Depois de passar o finalzinho da década de 70 e os anos 80 inteiros lendo cada publicação de super-herói editada no Brasil, seja de que editora fosse, parei completamente esse meu hábito no começo da década de 90. Foram várias as razões para isso e elas não vêm ao caso. O que interessa – e daí essa pequena introdução pessoal – é que foi graças ao Universo Ultimate da Marvel, que começou com o Homem-Aranha, em outubro de 2000, que eu finalmente voltei aos quadrinhos, ainda que não de forma tão avassaladora quanto antes.
A proposta da Marvel era ao mesmo tempo ousada e óbvia: atrair mais leitores criando um universo “zerado” que não carregasse nos ombros o peso de uma cronologia complicada de décadas. Tamanho foi o sucesso da empreitada que é perfeitamente possível afirmar que foi o Universo Ultimate (ou Terra-1610) e não o Universo padrão da Marvel (o Terra-616) que serviu efetivamente de mola propulsora para o Universo Cinematográfico Marvel, com muitos de seus elementos sendo transferidos para os filmes e, mais importante ainda, para o universo regular Marvel, que passou a beber dessa nova e rica fonte e que, infelizmente, hoje, depois de Guerras Secretas, não mais existe.
Ainda que a HQ do Aranha Ultimate jamais tenha sido a melhor (esse título fica com Os Supremos ou Ultimates, a versão Terra-1610 dos Vingadores – pelo menos os dois primeiros volumes), ela foi a que mais manteve a homogeneidade e qualidade ao longo de todo o seu enorme run inicial de 111 edições sempre com Brian Michael Bendis e Mark Bagley no leme, com Bagley deixando a publicação e sendo substituído por Stuart Immonen até o #133, quando, então, a coisa começou a degringolar, só melhorando novamente com a introdução de Miles Morales. Além disso, de todos os heróis principais desse novo Universo, o Amigão da Vizinhança foi o que menos sofreu alterações se comparado com sua versão original, garantindo uma transição suave.
No primeiro arco – Poder e Responsabilidade – a abordagem, como não poderia deixar de ser, foi a de origem do herói, com a versão econômica e brilhante de Stan Lee e Steve Ditko sendo consideravelmente expandida, mas não verdadeiramente alterada. Não foi, como o Luiz Santiago abordou em sua crítica, algo revolucionário, mas cumpriu bem o papel de reintroduzir o Homem-Aranha para uma nova geração, começando do básico. O segundo arco – Curva de Aprendizado -, constituído pelos números 8 a 13 de Ultimate Homem-Aranha, publicados entre junho e novembro de 2001 lá fora e entre abril e agosto de 2002 por aqui, continua essa pegada básica do personagem, lidando com seu amadurecimento e início da compreensão de que o mundo é bem mais complexo do que ele imaginava.

Registros armazenados
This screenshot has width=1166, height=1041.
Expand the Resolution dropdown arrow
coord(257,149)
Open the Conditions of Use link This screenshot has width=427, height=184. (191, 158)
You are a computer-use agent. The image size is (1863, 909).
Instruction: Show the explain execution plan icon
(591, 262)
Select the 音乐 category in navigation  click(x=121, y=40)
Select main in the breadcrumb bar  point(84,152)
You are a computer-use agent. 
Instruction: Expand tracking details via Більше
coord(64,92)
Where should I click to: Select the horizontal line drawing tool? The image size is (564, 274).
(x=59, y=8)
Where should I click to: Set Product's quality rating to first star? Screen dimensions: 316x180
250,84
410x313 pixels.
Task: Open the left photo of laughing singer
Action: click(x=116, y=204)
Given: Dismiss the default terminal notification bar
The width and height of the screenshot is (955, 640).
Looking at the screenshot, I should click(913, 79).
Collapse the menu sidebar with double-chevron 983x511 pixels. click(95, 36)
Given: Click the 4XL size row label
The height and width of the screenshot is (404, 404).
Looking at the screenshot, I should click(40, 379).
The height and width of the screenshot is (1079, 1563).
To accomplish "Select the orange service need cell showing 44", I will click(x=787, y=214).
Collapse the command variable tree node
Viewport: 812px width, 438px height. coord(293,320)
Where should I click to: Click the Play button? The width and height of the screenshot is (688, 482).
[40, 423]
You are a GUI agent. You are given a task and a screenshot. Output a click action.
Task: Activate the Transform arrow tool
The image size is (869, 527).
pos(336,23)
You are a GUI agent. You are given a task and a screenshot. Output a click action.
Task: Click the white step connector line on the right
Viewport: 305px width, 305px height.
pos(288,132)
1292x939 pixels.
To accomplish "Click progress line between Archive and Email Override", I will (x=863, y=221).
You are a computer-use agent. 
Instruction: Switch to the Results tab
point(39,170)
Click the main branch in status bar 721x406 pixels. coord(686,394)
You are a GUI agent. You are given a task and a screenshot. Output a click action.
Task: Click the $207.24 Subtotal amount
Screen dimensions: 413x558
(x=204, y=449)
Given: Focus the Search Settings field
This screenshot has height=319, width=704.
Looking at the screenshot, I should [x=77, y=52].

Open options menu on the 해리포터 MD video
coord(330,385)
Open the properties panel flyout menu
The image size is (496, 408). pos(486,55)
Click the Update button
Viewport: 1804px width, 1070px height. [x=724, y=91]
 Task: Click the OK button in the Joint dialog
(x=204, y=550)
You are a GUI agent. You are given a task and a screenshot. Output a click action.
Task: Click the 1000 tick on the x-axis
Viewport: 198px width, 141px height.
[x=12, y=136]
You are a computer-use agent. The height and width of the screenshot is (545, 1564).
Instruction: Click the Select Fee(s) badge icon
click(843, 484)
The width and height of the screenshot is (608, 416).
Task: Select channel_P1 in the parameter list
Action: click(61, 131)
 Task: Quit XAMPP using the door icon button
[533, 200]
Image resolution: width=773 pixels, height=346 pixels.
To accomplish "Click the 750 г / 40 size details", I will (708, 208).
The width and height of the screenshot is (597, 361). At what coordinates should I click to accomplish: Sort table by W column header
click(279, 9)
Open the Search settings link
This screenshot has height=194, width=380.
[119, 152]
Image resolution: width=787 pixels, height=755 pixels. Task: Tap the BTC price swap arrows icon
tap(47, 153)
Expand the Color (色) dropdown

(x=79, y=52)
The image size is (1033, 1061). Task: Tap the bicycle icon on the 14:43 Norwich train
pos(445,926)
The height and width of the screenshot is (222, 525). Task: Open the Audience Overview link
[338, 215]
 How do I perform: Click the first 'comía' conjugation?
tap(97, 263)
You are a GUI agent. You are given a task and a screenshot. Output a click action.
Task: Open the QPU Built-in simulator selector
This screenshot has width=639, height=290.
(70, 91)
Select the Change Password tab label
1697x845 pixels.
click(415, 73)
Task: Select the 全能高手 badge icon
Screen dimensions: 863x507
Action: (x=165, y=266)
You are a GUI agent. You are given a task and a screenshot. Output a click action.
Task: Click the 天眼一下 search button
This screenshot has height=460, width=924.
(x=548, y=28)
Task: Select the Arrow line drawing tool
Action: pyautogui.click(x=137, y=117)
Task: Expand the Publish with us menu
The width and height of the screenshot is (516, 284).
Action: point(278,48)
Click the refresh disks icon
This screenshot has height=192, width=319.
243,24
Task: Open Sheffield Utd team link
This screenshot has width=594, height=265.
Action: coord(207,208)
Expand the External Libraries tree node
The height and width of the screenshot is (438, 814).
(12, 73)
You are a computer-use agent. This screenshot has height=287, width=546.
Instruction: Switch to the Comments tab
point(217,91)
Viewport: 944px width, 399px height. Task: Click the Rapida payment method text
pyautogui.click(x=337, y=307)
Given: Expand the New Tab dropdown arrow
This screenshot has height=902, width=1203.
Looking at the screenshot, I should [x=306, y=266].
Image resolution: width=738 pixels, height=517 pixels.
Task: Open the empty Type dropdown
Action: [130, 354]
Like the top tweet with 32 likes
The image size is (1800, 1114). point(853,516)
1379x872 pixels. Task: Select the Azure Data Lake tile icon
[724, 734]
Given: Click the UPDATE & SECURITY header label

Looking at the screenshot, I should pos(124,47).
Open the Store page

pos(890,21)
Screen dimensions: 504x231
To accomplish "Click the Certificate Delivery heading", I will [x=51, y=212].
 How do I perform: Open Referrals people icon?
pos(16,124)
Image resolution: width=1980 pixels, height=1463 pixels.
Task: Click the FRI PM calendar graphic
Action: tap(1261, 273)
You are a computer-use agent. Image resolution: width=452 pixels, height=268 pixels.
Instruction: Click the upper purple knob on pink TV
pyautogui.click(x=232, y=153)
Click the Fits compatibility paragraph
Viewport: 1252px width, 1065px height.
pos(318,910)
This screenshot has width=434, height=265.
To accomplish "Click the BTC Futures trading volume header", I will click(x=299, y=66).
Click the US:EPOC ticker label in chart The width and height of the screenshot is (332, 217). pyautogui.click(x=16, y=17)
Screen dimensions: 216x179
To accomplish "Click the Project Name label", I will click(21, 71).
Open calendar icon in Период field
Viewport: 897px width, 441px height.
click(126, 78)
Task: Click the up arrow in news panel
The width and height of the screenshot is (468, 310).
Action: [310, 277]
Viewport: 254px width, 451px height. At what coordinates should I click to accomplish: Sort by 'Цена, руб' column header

Instruções:
**a)** Responda às perguntas abaixo com base no texto sobre o Homem-Aranha Ultimate:
(i) Em que mês e ano começou o Universo Ultimate da Marvel?
(ii) Quantas edições teve o run inicial com Brian Michael Bendis e Mark Bagley?
(iii) Quais números de Ultimate Homem-Aranha constituem o arco Curva de Aprendizado?
**b)** Reproduza o trecho do texto sobre o Homem-Aranha Ultimate de "A proposta da" a "não mais existe.".

Respostas:
**a)**
(i) Em outubro de 2000.
(ii) 111 edições.
(iii) Os números 8 a 13.

**b)**
A proposta da Marvel era ao mesmo tempo ousada e óbvia: atrair mais leitores criando um universo “zerado” que não carregasse nos ombros o peso de uma cronologia complicada de décadas. Tamanho foi o sucesso da empreitada que é perfeitamente possível afirmar que foi o Universo Ultimate (ou Terra-1610) e não o Universo padrão da Marvel (o Terra-616) que serviu efetivamente de mola propulsora para o Universo Cinematográfico Marvel, com muitos de seus elementos sendo transferidos para os filmes e, mais importante ainda, para o universo regular Marvel, que passou a beber dessa nova e rica fonte e que, infelizmente, hoje, depois de Guerras Secretas, não mais existe.